The data beneath this task is to be duplicated exactly, in its entirety.

Dataset content:
_____

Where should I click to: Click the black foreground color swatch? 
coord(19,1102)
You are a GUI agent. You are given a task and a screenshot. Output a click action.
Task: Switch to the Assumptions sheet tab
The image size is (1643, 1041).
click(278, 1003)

_____

The answer:
Where should I click to: Click the black foreground color swatch? 
coord(19,1102)
You are a GUI agent. You are given a task and a screenshot. Output a click action.
Task: Switch to the Assumptions sheet tab
The image size is (1643, 1041).
click(278, 1003)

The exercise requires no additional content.